Question

A point P(x, y) moves such that the sum of its distances from the lines $2x - y - 3 = 0$ and $x + 3y + 4 = 0$ is 7. The area bounded by the locus of P is

• A. 70
• B. $70\sqrt{2}$
• C. $35\sqrt{2}$
• D. 140

Answer 1

Answer: (B)

$70\sqrt{2}$

Answer 2

Let the two lines be $L_1: 2x - y - 3 = 0$ and $L_2: x + 3y + 4 = 0$. The distance of a point P(x, y) from a line $Ax + By + C = 0$ is given by the formula $d = \frac{|Ax + By + C|}{\sqrt{A^2 + B^2}}$.

The distance from $L_1$ is $d_1 = \frac{|2x - y - 3|}{\sqrt{2^2 + (-1)^2}} = \frac{|2x - y - 3|}{\sqrt{5}}$. The distance from $L_2$ is $d_2 = \frac{|x + 3y + 4|}{\sqrt{1^2 + 3^2}} = \frac{|x + 3y + 4|}{\sqrt{10}}$.

According to the problem, $d_1 + d_2 = 7$. So, the locus of P is given by the equation:

$$\frac{|2x - y - 3|}{\sqrt{5}} + \frac{|x + 3y + 4|}{\sqrt{10}} = 7$$

This type of equation, $|L_1'| + |L_2'| = K$, where $L_1'$ and $L_2'$ are normalized linear expressions (representing distances), describes a parallelogram.

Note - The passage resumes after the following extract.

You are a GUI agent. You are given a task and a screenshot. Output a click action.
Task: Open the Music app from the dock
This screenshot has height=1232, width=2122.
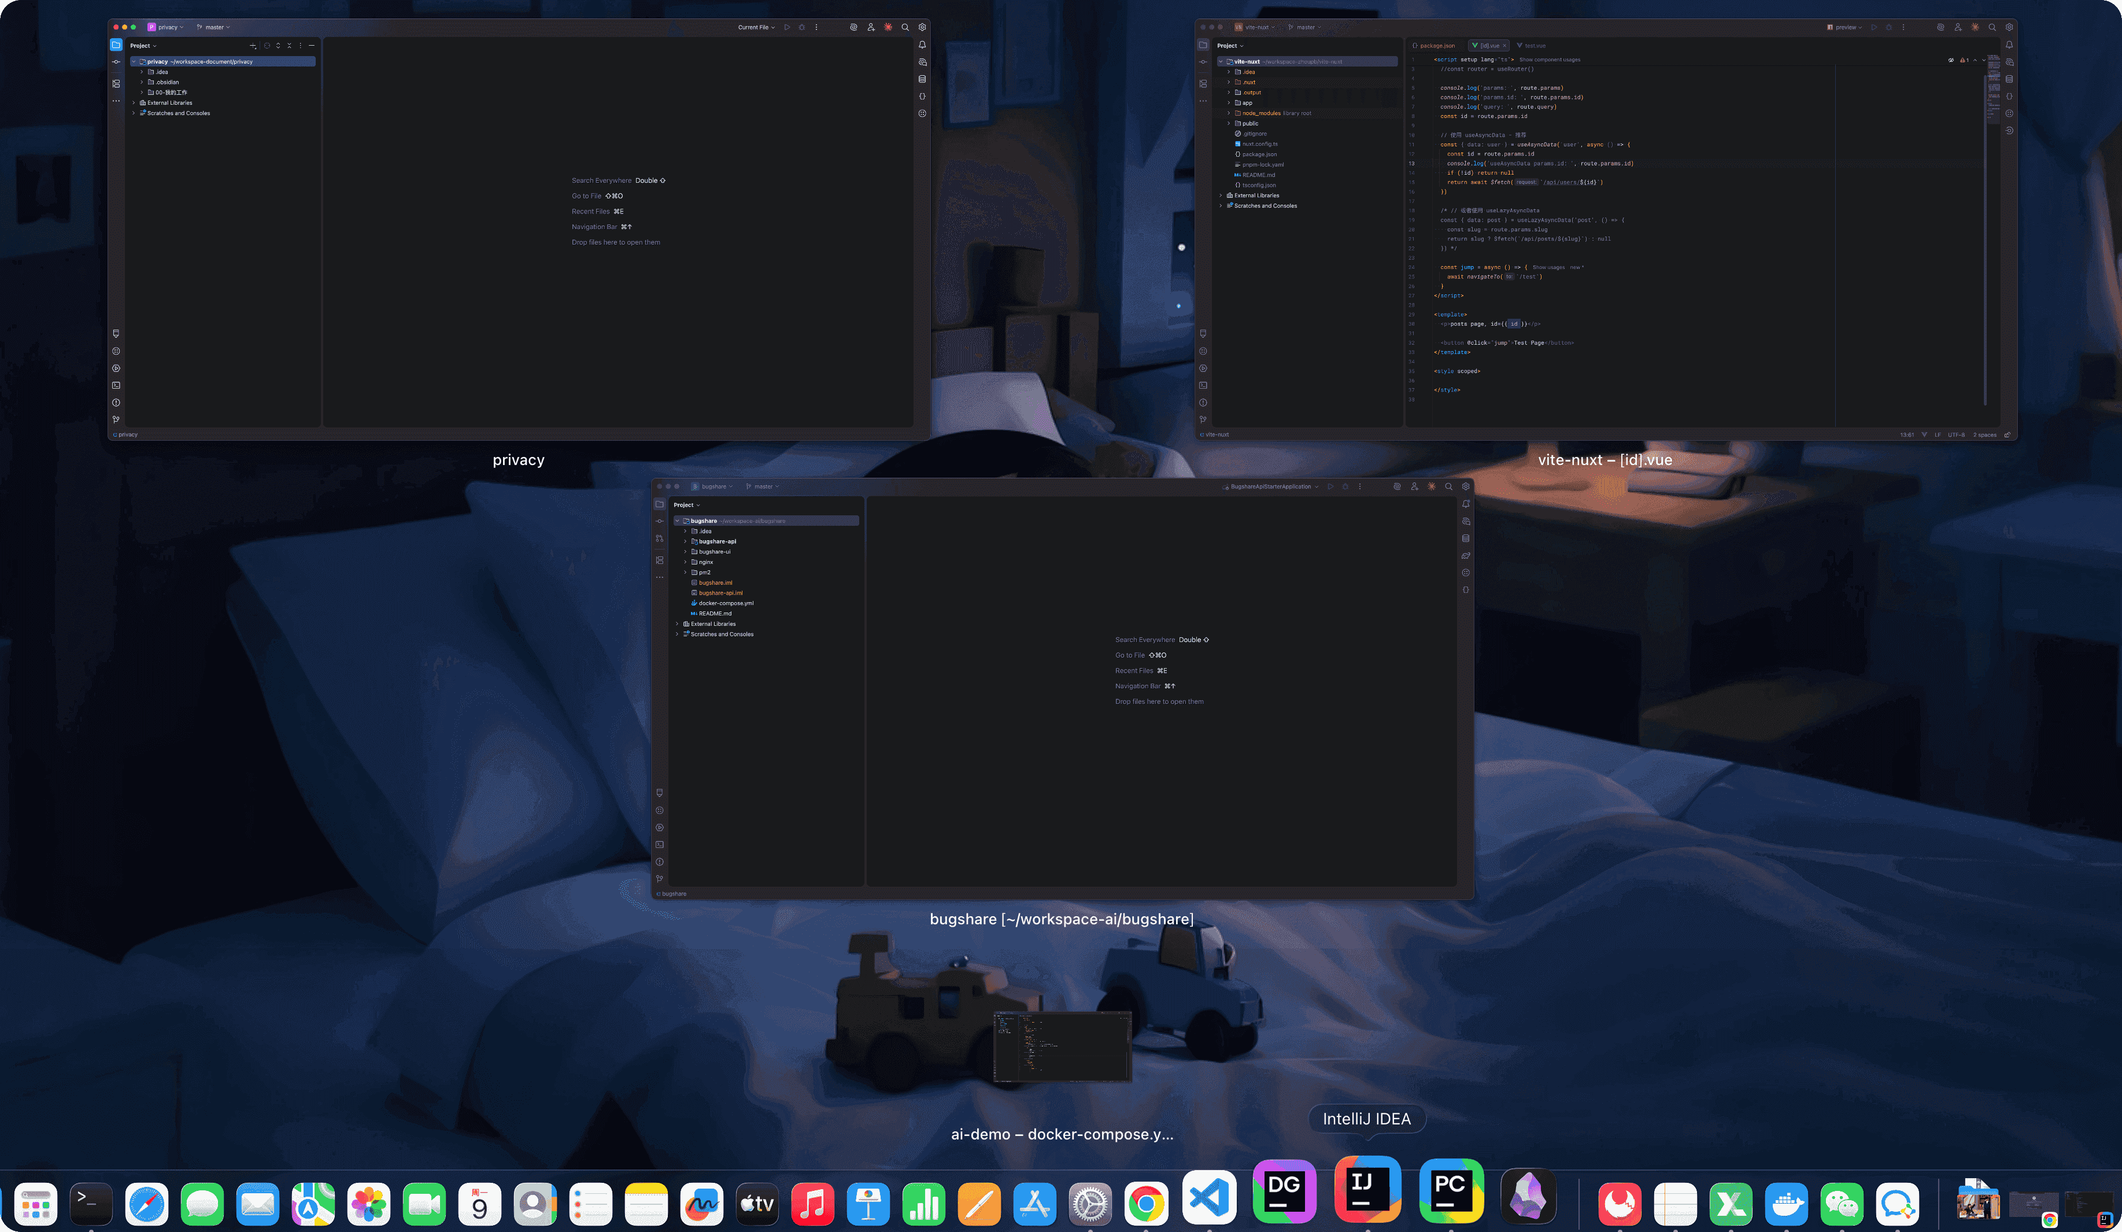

To find the area of this parallelogram, we can use a change of variables. Let $U = \frac{2x - y - 3}{\sqrt{5}}$ and $V = \frac{x + 3y + 4}{\sqrt{10}}$. The equation of the locus in the UV-plane becomes $|U| + |V| = 7$.

The region described by $|U| + |V| = 7$ in the UV-plane is a square with vertices at $(7, 0)$, $(0, 7)$, $(-7, 0)$, and $(0, -7)$. The diagonals of this square lie along the U and V axes, and their length is $2 \times 7 = 14$. The area of a square with diagonal $d$ is $\frac{1}{2}d^2$. So, the area in the UV-plane is Area$_{UV} = \frac{1}{2}(14)^2 = \frac{1}{2}(196) = 98$ square units.

Now, we need to transform this area back to the xy-plane. The relationship between the areas is given by the Jacobian determinant of the transformation. The transformation from (x,y) to (U,V) is:

$U(x,y) = \frac{2}{\sqrt{5}}x - \frac{1}{\sqrt{5}}y - \frac{3}{\sqrt{5}}$

$V(x,y) = \frac{1}{\sqrt{10}}x + \frac{3}{\sqrt{10}}y + \frac{4}{\sqrt{10}}$

The Jacobian determinant of this transformation is:

$$J = \det \begin{pmatrix} \frac{\partial U}{\partial x} & \frac{\partial U}{\partial y} \\ \frac{\partial V}{\partial x} & \frac{\partial V}{\partial y} \end{pmatrix}$$ $$J = \det \begin{pmatrix} \frac{2}{\sqrt{5}} & \frac{-1}{\sqrt{5}} \\ \frac{1}{\sqrt{10}} & \frac{3}{\sqrt{10}} \end{pmatrix}$$ $$J = \left(\frac{2}{\sqrt{5}}\right)\left(\frac{3}{\sqrt{10}}\right) - \left(\frac{-1}{\sqrt{5}}\right)\left(\frac{1}{\sqrt{10}}\right)$$ $$J = \frac{6}{\sqrt{50}} + \frac{1}{\sqrt{50}} = \frac{7}{\sqrt{50}} = \frac{7}{5\sqrt{2}}$$

The area in the xy-plane is related to the area in the UV-plane by the formula: Area$_{xy} = \frac{\text{Area}_{UV}}{|J|}$

$$\text{Area}_{xy} = \frac{98}{\left|\frac{7}{5\sqrt{2}}\right|} = 98 \times \frac{5\sqrt{2}}{7}$$ $$\text{Area}_{xy} = (14 \times 7) \times \frac{5\sqrt{2}}{7} = 14 \times 5\sqrt{2} = 70\sqrt{2}$$

Thus, the area bounded by the locus of P is $70\sqrt{2}$.